The NumPy function is faster in calculating basic statistical functions on pandas series. (Souliotis 2019)

基本统计运算 numpy 是快于 pandas

pd_start_time = time.time()

# Calculate the variance using pandas
print(poker_hands['R2'].var())

# Print the CPU time required to complete the operation 
print("Results from the pandas method calculated in %s seconds" % (time.time() - pd_start_time))

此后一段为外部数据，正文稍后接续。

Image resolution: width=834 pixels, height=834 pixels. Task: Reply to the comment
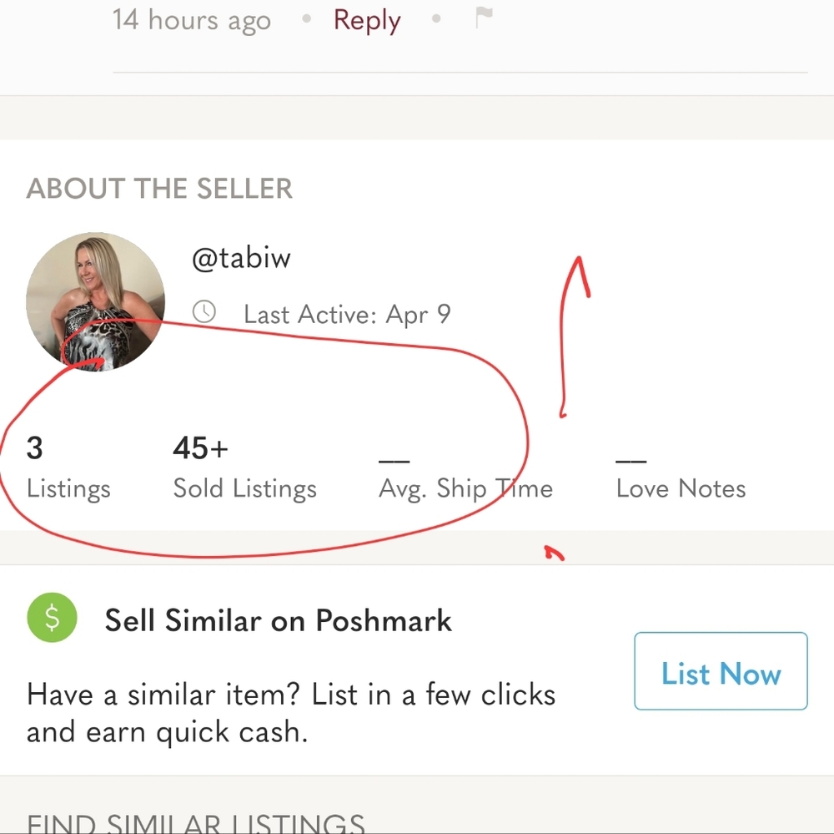(367, 20)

np_start_time = time.time()

# Calculate the variance using NumPy
print(np.var(poker_hands['R2']))

# Print the CPU time required to complete the operation 
print("Results from the NumPy method calculated in %s seconds" % (time.time() - np_start_time))

1.3 Locate rows

image

iloc 会更快。

image

但是指定 column 时, loc 更快。

iloc() is faster for selecting specific rows. (Souliotis 2019) loc() is faster works better for selecting columns. (Souliotis 2019)

# Define the variable that keeps the targeted indices
rows = range(0,1000)

# Select the rows using the targeted indices and calculate the CPU time
loc_start_time = time.time()
print(poker_hands.loc[rows].head())
print("Results from the .loc method calculated in %s seconds" % (time.time() - loc_start_time))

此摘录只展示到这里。